A Closer Walk
Marilyn and I often pass each other walking in the mornings. She comes out her front door and turns to the right going up the hill as I am coming down from my home. Sometimes we only wave and smile as I am always listening to something on headphones and distracted. Other times I stop and briefly ask how she is doing. She doesn’t have the same compulsion to make this time well spent with podcasts or NPR. She simply walks her course every morning in silence.
Her husband, Frank, died several years ago after a long bout with cancer and a host of other complications. Even though she now lives in their house by herself and many of her closest friends in the neighborhood have either died or moved to assisted living she is not alone. Her family has become closer than ever and she is the center of their attention. They have become “the everlasting arms” in her life.
This morning it looked like rain and I know her walk is shorter than mine so I asked if I could join her and while she said she welcomed the company I knew she was not needing it. Like I said, she is not alone.
As we walked past the houses in the neighborhood where our families have lived for decades, I began to understand why our neighbors next door jokingly call me a gypsy because even though I am resident and take part in all the celebrations and events, I am not present in the sense that Henri Nouwen describes it.
“More and more, the desire grows in me simply to walk around, greet people, enter their homes, sit on their doorsteps, play ball, throw water, and be known as someone who wants to live with them. It is a privilege to have the time to practice this simple ministry of presence. Still, it is not as simple as it seems. My own desire to be useful, to do something significant, or to be part of some impressive project is so strong that soon my time is taken up by meetings, conferences, study groups, and workshops that prevent me from walking the streets. It is difficult not to have plans, not to organize people around an urgent cause, and not to feel that you are working directly for social progress. But I wonder more and more if the first thing shouldn’t be to know people by name, to eat and drink with them, to listen to their stories and tell your own, and to let them know with words, handshakes, and hugs that you do not simply like them, but truly love them.”
But Marilyn is about what Henri called “the first thing”, I believe. She is interested in people. She knows them by name. She knows about the friend with Parkinson’s and his wife with high blood pressure as we pass their house. She looks in on the widow on the other side of our house to see how she is. Marilyn knows how the neighborhood is changing with young families moving in as her friends leave and the new life delights her.
I went to Israel this year with a group who wanted to walk where Jesus walked. This morning I believe I did just that.
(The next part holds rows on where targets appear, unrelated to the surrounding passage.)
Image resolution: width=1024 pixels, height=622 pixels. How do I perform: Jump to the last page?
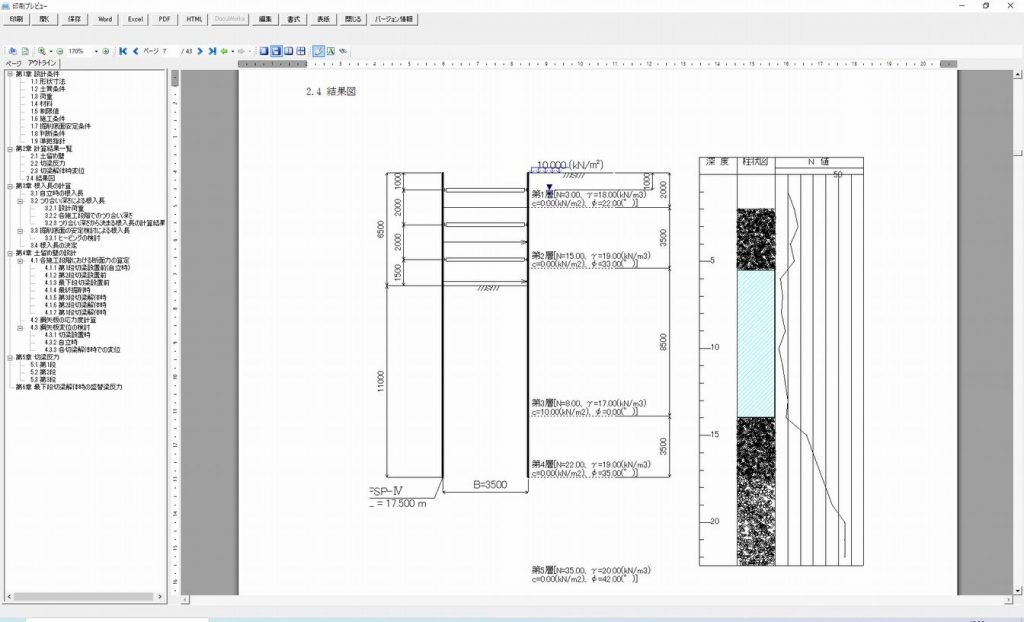tap(212, 51)
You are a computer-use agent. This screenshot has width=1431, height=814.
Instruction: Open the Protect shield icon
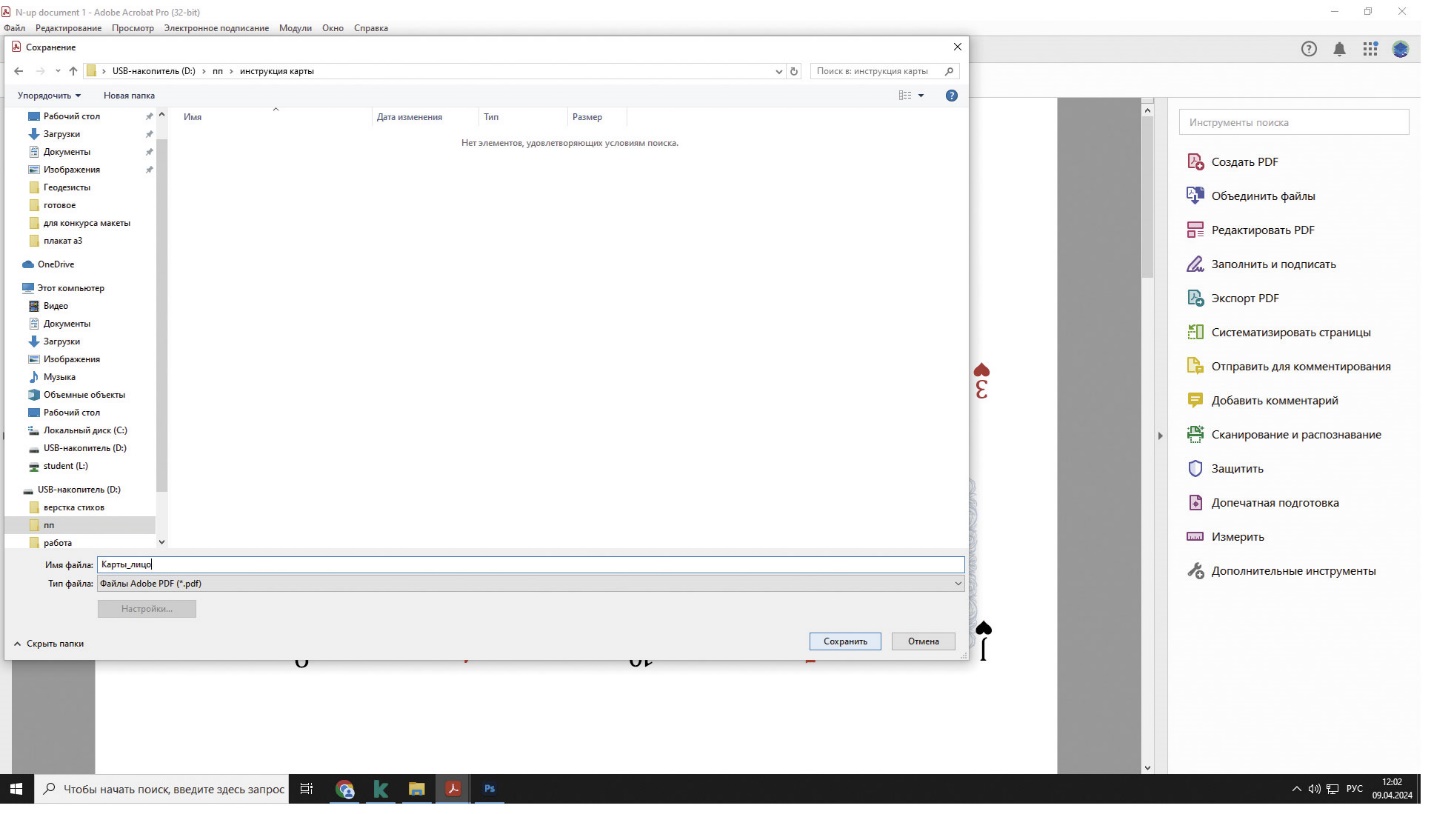pyautogui.click(x=1195, y=468)

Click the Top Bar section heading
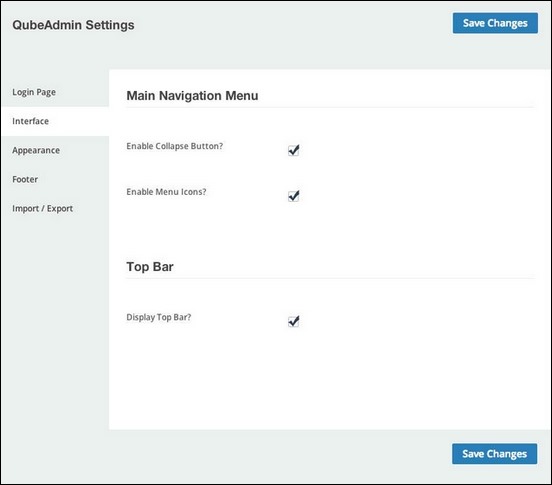[x=150, y=267]
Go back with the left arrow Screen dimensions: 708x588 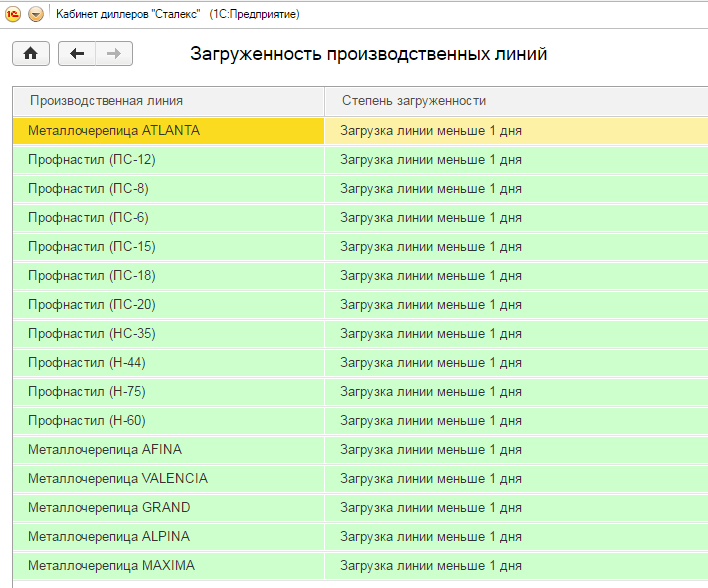(77, 54)
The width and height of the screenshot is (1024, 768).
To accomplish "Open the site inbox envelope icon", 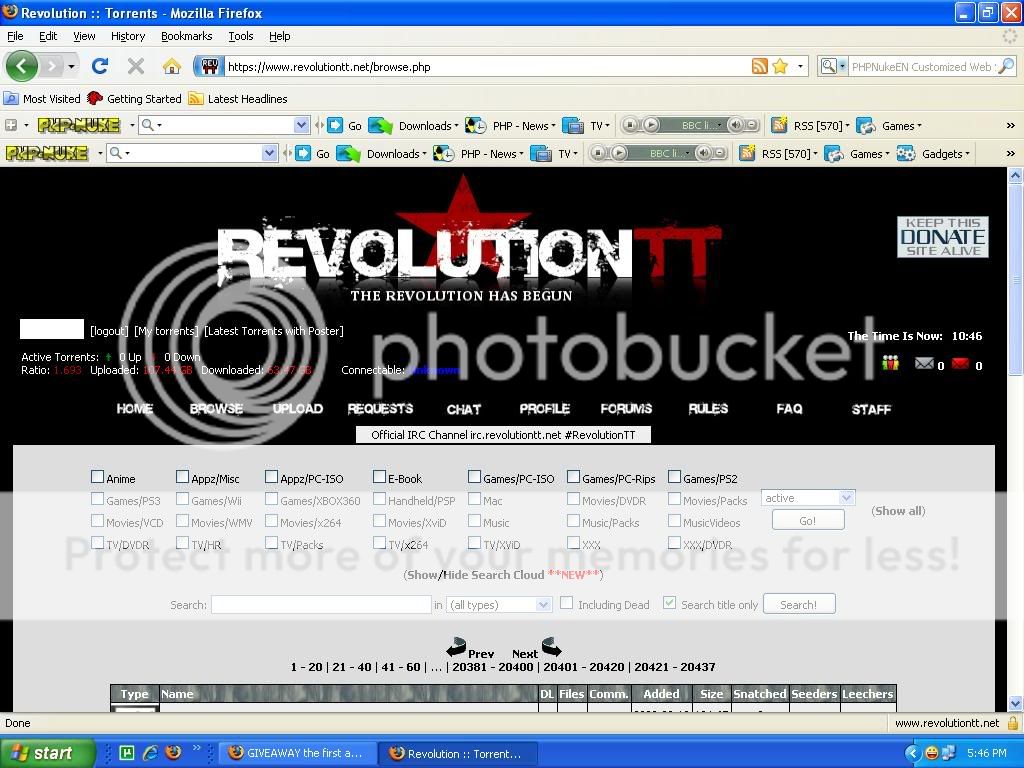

It was not the trails of the Holy Land with thousands of pilgrims. It was not the Via Dolorosa or the road to Emmaus. However, for me it was Marilyn and I walking in the place we live and talking about the people we want to love.
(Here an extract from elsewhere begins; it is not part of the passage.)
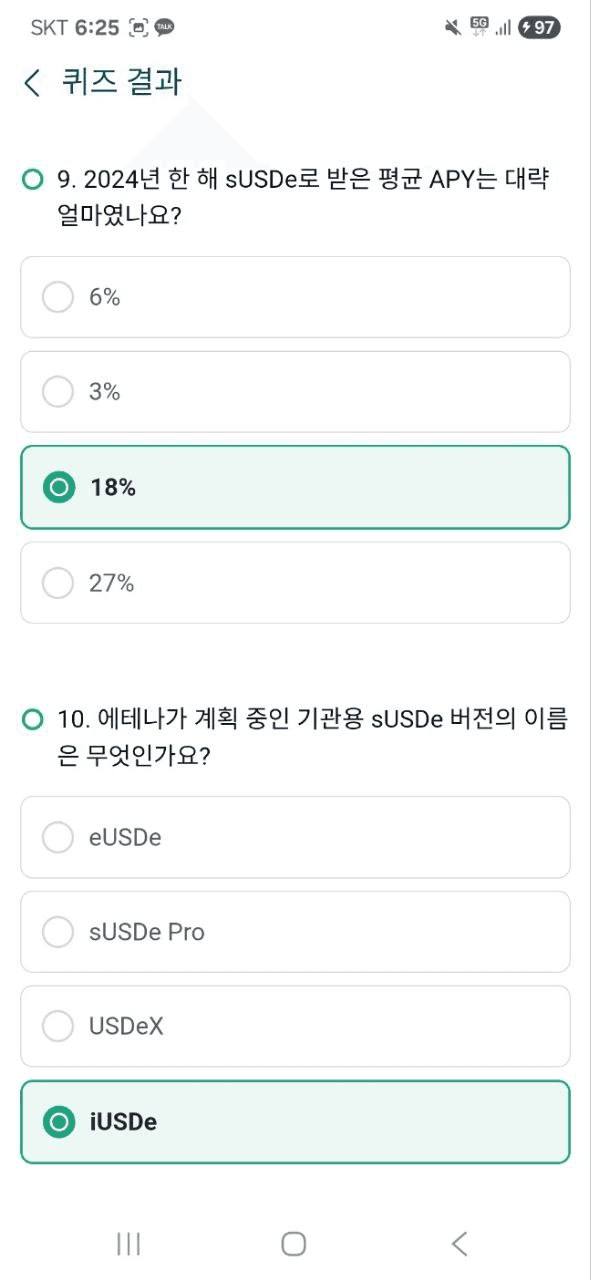
Task: Open Android recent apps navigation button
Action: [128, 1243]
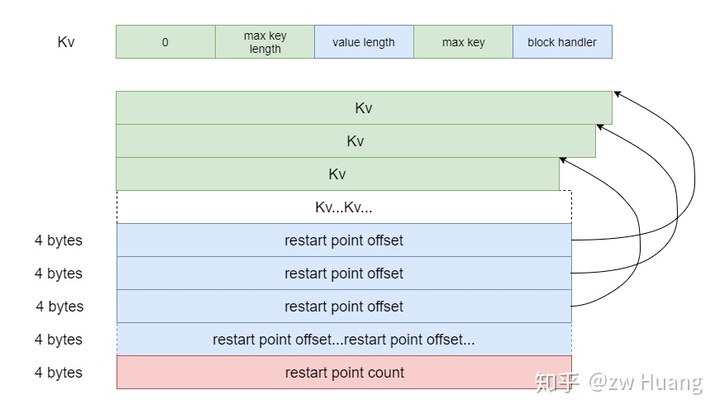Select the "max key length" cell
Viewport: 720px width, 414px height.
[265, 42]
Eugene Peterson says it right. “God’s great love and purposes for us are all worked out in messes in our kitchens and backyards, in storms and sins, blue skies, the daily work and dreams of our common lives. God works with us as we are and not as we should be or think we should be.”
Marilyn is a devout and loyal Methodist and as she walked back up the steps to her door and I turned to head home I thought about the words of John Wesley. “I look on all the world as my parish.” Not for me. Not this morning. It is much closer than that.